Open turion opened 3 months ago

turion commented 3 months ago

Since long, I wanted to simplify the type signature of initClock from

  initClock ::
    cl ->
    m (MSF m () (Time cl, Tag cl), Time cl)

to

  initClock ::
    cl -> MSF m () (Time cl, Tag cl)

There are several reasons for the more complicated type signature:

But there are also downsides to this complicated type signature:

With #299 (automata) there would be a new downside: The state of the running clock is typically not known statically (because it is hidden behind a monadic action), therefore GHC cannot optimize the whole Rhine further after clock erasure. This causes a performance degradation that is not easily justifiable.

Overall I believe that after #299, a serious attempt at simplification should be made.

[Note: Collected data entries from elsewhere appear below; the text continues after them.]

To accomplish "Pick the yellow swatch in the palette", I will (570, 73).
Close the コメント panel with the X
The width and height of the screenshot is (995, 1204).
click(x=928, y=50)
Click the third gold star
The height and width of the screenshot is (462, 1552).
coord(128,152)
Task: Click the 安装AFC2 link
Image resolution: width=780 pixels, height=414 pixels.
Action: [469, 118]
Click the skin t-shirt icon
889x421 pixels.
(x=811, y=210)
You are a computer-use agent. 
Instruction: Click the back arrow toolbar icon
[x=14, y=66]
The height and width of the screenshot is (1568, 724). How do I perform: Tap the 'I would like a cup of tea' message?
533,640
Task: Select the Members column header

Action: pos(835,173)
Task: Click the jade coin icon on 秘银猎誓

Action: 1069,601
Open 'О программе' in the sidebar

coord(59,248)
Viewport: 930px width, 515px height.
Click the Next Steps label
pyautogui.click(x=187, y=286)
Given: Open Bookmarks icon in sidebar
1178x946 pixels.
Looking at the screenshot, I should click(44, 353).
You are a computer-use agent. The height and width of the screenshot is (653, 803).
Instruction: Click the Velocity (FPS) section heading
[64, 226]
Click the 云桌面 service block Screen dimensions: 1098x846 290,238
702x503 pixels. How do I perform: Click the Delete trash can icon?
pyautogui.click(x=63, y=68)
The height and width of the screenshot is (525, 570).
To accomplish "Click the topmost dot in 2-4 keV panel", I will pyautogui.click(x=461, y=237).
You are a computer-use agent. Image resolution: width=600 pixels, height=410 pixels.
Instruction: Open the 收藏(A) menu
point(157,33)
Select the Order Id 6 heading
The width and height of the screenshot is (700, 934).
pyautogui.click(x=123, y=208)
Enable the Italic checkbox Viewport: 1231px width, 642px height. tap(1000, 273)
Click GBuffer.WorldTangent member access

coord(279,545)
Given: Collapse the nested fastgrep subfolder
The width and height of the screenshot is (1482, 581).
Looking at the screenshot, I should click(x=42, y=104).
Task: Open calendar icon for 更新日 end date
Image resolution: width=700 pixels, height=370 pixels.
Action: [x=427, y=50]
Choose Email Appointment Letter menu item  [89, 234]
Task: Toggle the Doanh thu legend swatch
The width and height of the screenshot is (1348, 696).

turion commented 1 month ago

The extra m action can be used to initialise a resource.

That's actually the wrong approach: The clock value should already contain the initialised resource! So if anything, there should be an action m cl that initialises the resource, and then the clock value can be used. Although that will still have the same problem: The Rhine is then not statically known.

turion commented 1 month ago

There is a big semantic change that I'm unsure about. On master the first tick is always a certain time after the initial time. Also, the duration sinceLast on the first tick is the time from the initial time the first tick. With this change here, we would have the awkward situation that sinceLast on the first tick is always 0! This is especially awkward for a fixed rate clock where we expect sinceLast to be largely constant. Instead, it is now 0 and then afterwards largely constant.

I'm not sure how to proceed then. I see several different stances:

  1. There should be some initialisation step that measures the initial time, and there shouldn't be any data processing on that step yet. This could be implemented in the original way, but there are a few other ways:
    class Clock m cl where
    initialTime :: cl -> m (Time cl)
    initClock :: cl -> Automaton m () (Time cl, Tag cl)

    or even

    class Clock m cl where
    initialTime :: cl -> m (Time cl)
    initClock :: Automaton m cl (Time cl, Tag cl)

    In latter case, the running clock is completely known statically, which is great.

  2. On the first tick, sinceInit and sinceLast have no meaning and could have any values, e.g. 0 or 'Nothing'. This may be right, but is unhelpful in many cases and breaks with the established semantics. On the other hand, for CSV clocks (#226) and similar batch processing scenarios, there is no sensible start time other than a manually supplied one or the first timestamp.
turion commented 3 weeks ago

In latter case, the running clock is completely known statically, which is great.

But this also means that many clocks like RescaledClock or SelectClock cannot be implemented anymore.